The Promise of Planned Reboots: a Robust & Healthy Server
Rebooting a server is a misunderstood practice, often negatively perceived because downtime gets misconstrued as system instability and unreliability. It is gratifying to see a server’s consecutive running days increase. It is great to see that your chosen cloud host has such dependable hardware that your server never has to reset its total days number back to 0.
Consider, however, that this run of constancy could be setting your server up for a situation that it can’t easily recover from.
tl;dr: Your server requires an occasional shutdown in order to remain operationally robust, and backend healthy.
Why, you ask?
Some software changes that are done in a server require a reboot in order to take effect and many conflicts in the server will not present themselves until after a reboot. If enough time passes between reboots, there’s a good chance numerous changes have taken place within the server and remain unimplemented.

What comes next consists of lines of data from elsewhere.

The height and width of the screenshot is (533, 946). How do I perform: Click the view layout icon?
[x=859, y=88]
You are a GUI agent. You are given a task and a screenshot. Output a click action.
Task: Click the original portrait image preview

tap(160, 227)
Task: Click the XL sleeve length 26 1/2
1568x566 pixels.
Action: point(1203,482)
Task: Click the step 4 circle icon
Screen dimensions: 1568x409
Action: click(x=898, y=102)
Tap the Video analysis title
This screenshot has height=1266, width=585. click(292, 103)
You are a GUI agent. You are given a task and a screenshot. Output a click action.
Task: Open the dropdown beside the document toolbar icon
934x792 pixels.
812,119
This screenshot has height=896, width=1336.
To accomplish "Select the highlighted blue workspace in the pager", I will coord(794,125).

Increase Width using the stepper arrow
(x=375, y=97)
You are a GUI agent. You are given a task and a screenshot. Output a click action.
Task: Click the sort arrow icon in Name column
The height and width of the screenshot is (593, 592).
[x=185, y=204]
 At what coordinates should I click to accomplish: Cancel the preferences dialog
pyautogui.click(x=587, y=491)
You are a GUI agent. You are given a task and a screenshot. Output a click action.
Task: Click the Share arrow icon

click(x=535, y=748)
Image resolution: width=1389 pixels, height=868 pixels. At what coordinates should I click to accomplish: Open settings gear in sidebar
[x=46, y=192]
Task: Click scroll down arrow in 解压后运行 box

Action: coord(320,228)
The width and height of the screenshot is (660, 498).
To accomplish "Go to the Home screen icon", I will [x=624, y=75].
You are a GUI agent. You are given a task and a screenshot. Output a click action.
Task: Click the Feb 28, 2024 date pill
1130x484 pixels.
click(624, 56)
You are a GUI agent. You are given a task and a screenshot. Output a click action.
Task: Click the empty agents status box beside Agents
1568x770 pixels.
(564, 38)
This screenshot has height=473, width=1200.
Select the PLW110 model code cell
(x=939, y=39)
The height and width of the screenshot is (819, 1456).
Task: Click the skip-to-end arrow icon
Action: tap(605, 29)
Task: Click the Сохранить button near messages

A reboot updates the entire server operation, from the stack to the app to the network. Also, a reboot allows you to determine if a recent change will take effect on start up. And a little known fact — reboots get rid of excess, unnecessary files in the server, freeing up lots of space. Your server stores discardable information in its .tmp folder, but not everything in there is able to be deleted. Rebooting takes care of that for you.
Some sysadmins argue that instead of rebooting, you can simply restart the services that received changes on the server. This is an effective action in most cases, but not all. Unfortunately, restarting services won’t account for how well everything else in the system works with the now-changed service.
In addition, some services require you access a directory and run the startup.sh file to properly start everything. While this may be common knowledge for some admins, it’s just another task to perform that’s specific to that service. It’s one more nuance you need to remember while testing to see if your services start properly. Add this atop any other services that have their own nuances and things get a bit convoluted. It’s a lot to remember!
The easier, safer solution is to reboot the server and check that all services are running properly.
Even an amazing system administrator can’t remember every single, changed configuration and version of installed services after many months have gone by. You should know if your server is capable of a reboot, and the longer the time between reboots, the worse chances will be that everything will work as you last remember it.
Another thing to keep in mind is that your server requires frequent updates, upgrades and file-system checks to remain relevant and protected. Because all Linux distributions release updates in a timely fashion, it’s good practice to run an update daily or at least weekly. Regular reboots will maintain patch stability and ensure server protection from any recently discovered vulnerabilities. Some updates demand that you reboot your server to implement all updates. I suggest it’s best to heed this advice.
So, how often you should reboot your server?
For a regular cloud server, I recommend about each week. Of course, depending on set up and maintenance, you could have a working and stable server running for months; an experienced admin should have a good idea of the stability of their own personal set ups. Each server is different and can possibly run without issue for a long period of time, but for those unsure, once a week isn’t sacrificing much (Linodes go from graceful shutdown to booted in a short few seconds).
It’s not uncommon for major companies around the world with 24/7 server access to set aside fifteen minutes to three hours a week downtime for server maintenance. Many of these companies resort to load balancing to handle their traffic, especially during maintenance periods. Node balancing practically eliminates downtime, as one server can remain online while the others reboot.
Looking at this issue another way: if a single server is so critical to your entire company that taking it offline for reboots or other maintenance is out of the question, you’ve got to ask if you really want to be in such a volatile situation. What happens if that single server goes down for uncontrolled variables? Something so important should have a backup plan. And reboots can aid and abet that backup plan.
I know, rebooting a server can seem risky. And the longer a server has remained active since its last reboot can make it seem even riskier. But trust me when I tell you, rebooting is necessary. Get it done — regularly.
If it’s been years since your server’s last reboot, you could safely just create a new, up-to-date server with all the required services, then move your content from the old server to the new. This is the strongest recommendation I can make for anyone unsure if their server can withstand its next reboot.
The idea that a server remaining online for several months (or even years) as a badge of performance honor is obsolete — and could lead to a server’s irrecoverable downfall.
You want updates. You want all possible services relevant. You want a smoothly running, online website with as few backend hassles as possible. Then, reboot your servers regularly. Please. You’ll be glad you did.
edit: I do want to add that there are a lot of factors that can change what ‘regularly rebooting’ means. For reasons extending from distribution used to personal intimate knowledge on your server and how to maintain it, you can go from weeks to some months before the server requires a reboot. There is no one who knows your server better than you.